At the NBA Draft Combine in May, the 20-year-old center measured 6' 11.5" in shoes. He also posted the third-best standing vertical leap (36.0 inches).
What does Damian do well?
Physically, Jones may have one of the best body frames in the NBA Draft. He’s a legitimate seven footer who will have a playing weight between 240-250 pounds. Jones has excellent mobility to move from box to box in the paint, meaning he’ll rarely get beaten down the court by the opposing post player. Despite averaging fewer than two blocks a game, which could be considered a lower number than expected, he did help Vanderbilt produce one of the most efficient defensive units in the nation this past season. He uses his feet well on defense.
Offensively, Jones has the ability to make a mid-range jumper from inside 20 feet in pick-and-roll sets, which are crucial in today’s NBA. He is a solid finisher around the rim, averaging nearly 14 points and shooting 59 percent from the field last season.
What can he do to improve?
Two statistics from Jones’ junior campaign show his biggest weaknesses coming into the NBA.

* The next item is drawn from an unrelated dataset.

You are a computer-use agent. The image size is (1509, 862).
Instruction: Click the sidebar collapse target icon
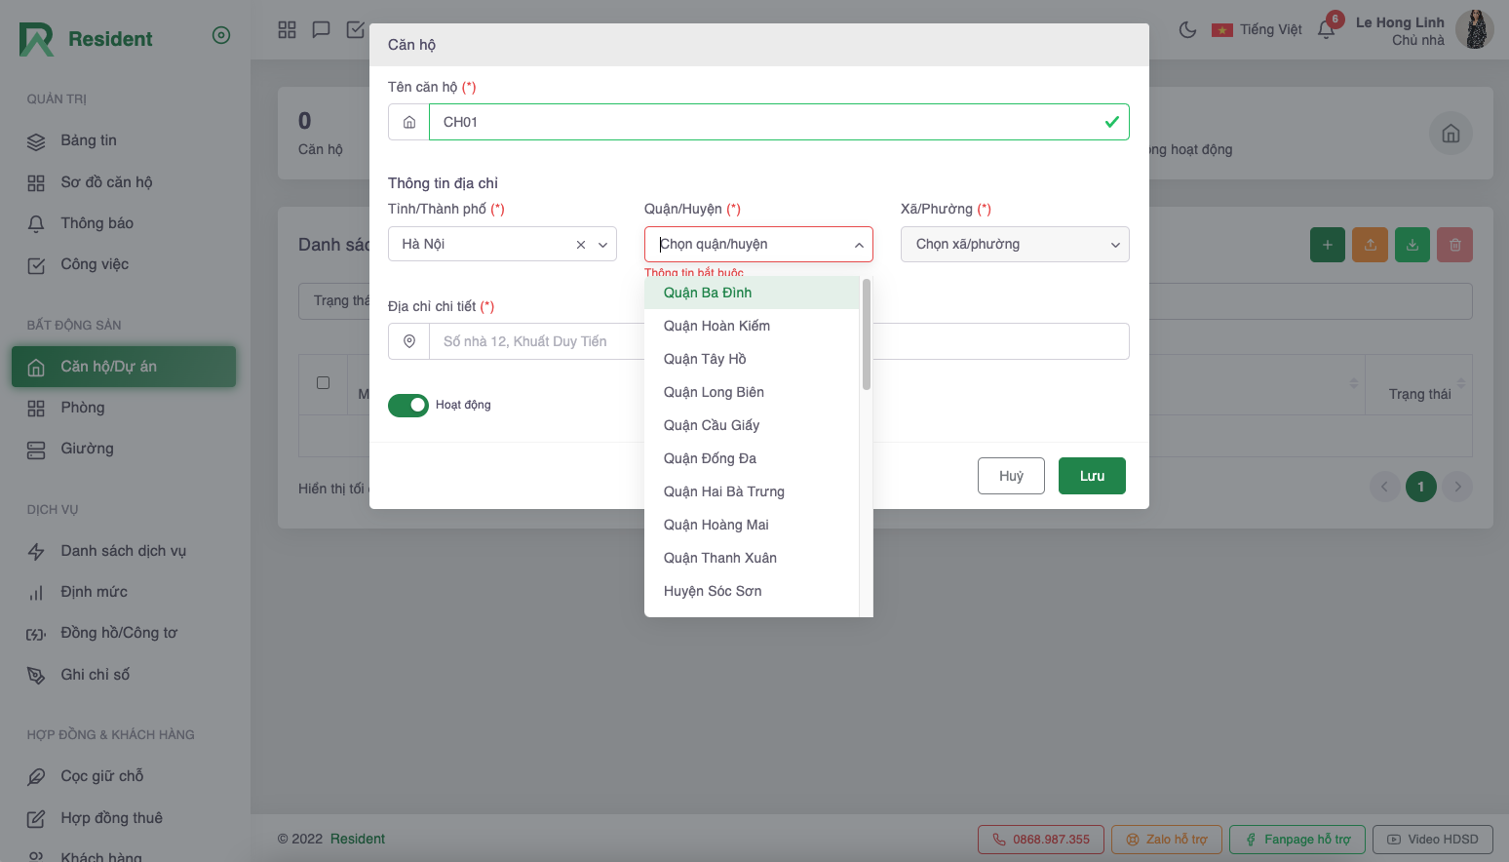click(221, 35)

Last season, Jones grabbed only seven rebounds a contest, which isn’t a high number for the amount of time he spent in the post. Physically, he will gain mass while developing into a professional but the tangible ball skills to grab rebounds are raw and undeveloped. Secondly, Jones hit only 53.6 percent of his free throws last season. His shooting skills from the perimeter make this an unacceptable number. There isn’t a reason why Jones can’t be a 70-75 percent shooter from the free throw stripe. Many players have come into the NBA as poor shooters and improved through their career, which means Jones still has a chance. Overall, Jones’ biggest flaw has been his inconsistency. In Vanderbilt’s SEC Tournament game against Tennessee that had major NCAA Tournament implications for the Commodores, he scored only 12 points and grabbed two rebounds in 29 minutes of action. Against Wichita State in the first round of the NCAAs, Jones scored only five points with five rebounds in 26 minutes. The Commodores lost both games to conclude its disappointing season. Jones wasn’t the only reason Vanderbilt underachieved, but the lack of assertiveness in the team’s most crucial contests is concerning.
What style of play suits his game best?
Jones has the look of a potential “stretch-four” that has become the vogue prospect that many NBA teams are looking for. However, his shooting ability isn’t strong enough from long distances for this classification.

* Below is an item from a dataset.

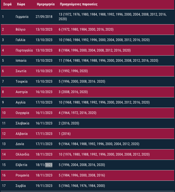Click the Προηγούμενες παρουσίες column header
Viewport: 175px width, 192px height.
79,4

Jones would work best within an offensive system that allows him to use his athleticism to find open spots for his jumper and even finishing on fast breaks near the rim. He’s a traditional post-up player who has his back to the basket.
Defensively, Jones works best guarding forwards outside of the paint because he’s respectable closing in on shooters. He can also help out, getting blocked shots coming in from the weak side.

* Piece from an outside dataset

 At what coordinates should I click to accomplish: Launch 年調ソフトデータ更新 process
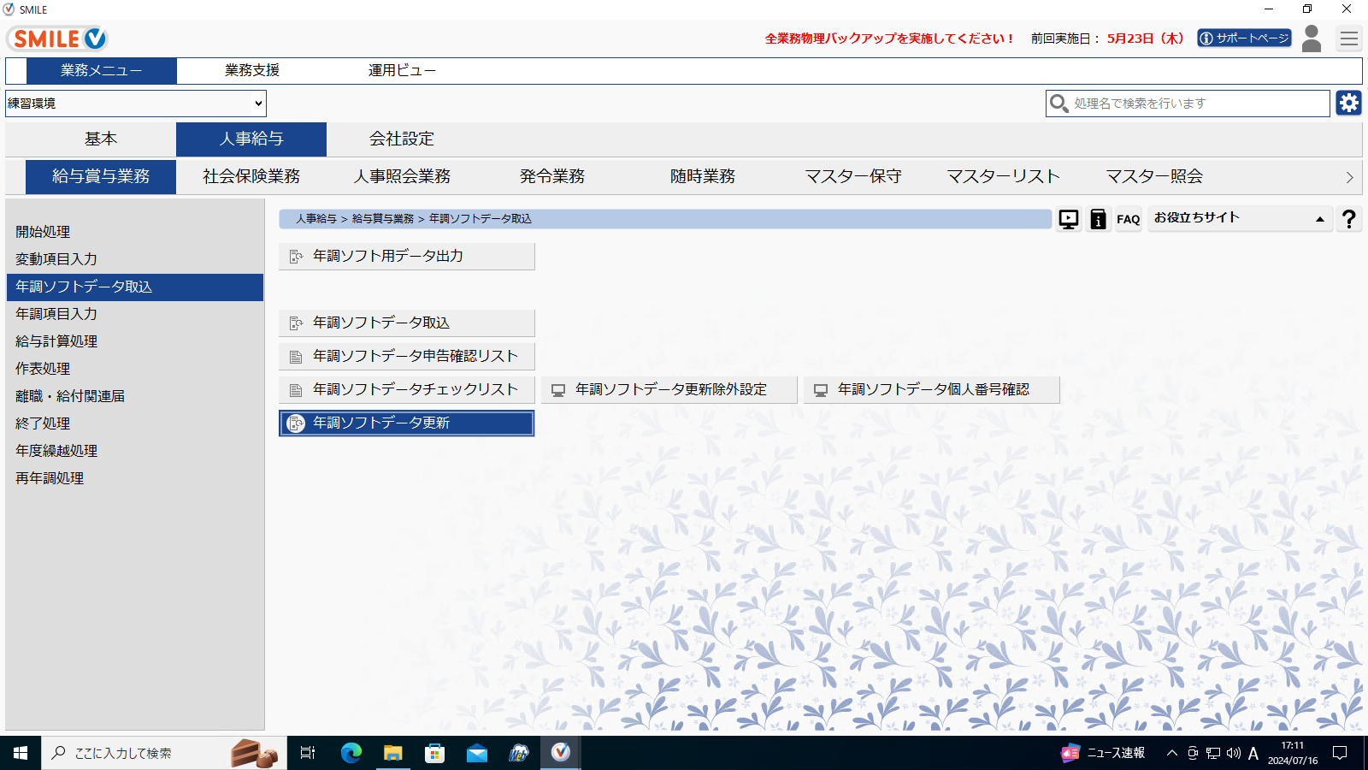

Jones could be selected in the second part of the first round, most likely in the 20’s. This spot would be a good development for his career, as he would most likely go to a playoff team from the previous season. He can come off the bench and provide some offense and potential rim protection for a second unit.
To which current or past NBA player would you compare him?
Jones’ maximum comparable player is LaMarcus Aldridge of the San Antonio Spurs in a larger lineup where he’s in the power forward spot or Al Horford of the Atlanta Hawks as a center in a small lineup. While Jones doesn’t post up as much as Aldridge does, both guys have the ability to hit an outside shot inside the three-point line. Horford developed into one of the top outside-shooting centers in the NBA this past season, incorporating the three-pointer. Jones has the potential to do this as well by his second or third year in the NBA.
As for a player from the past, Jones has the look of a more-athletic Vin Baker for offensive production.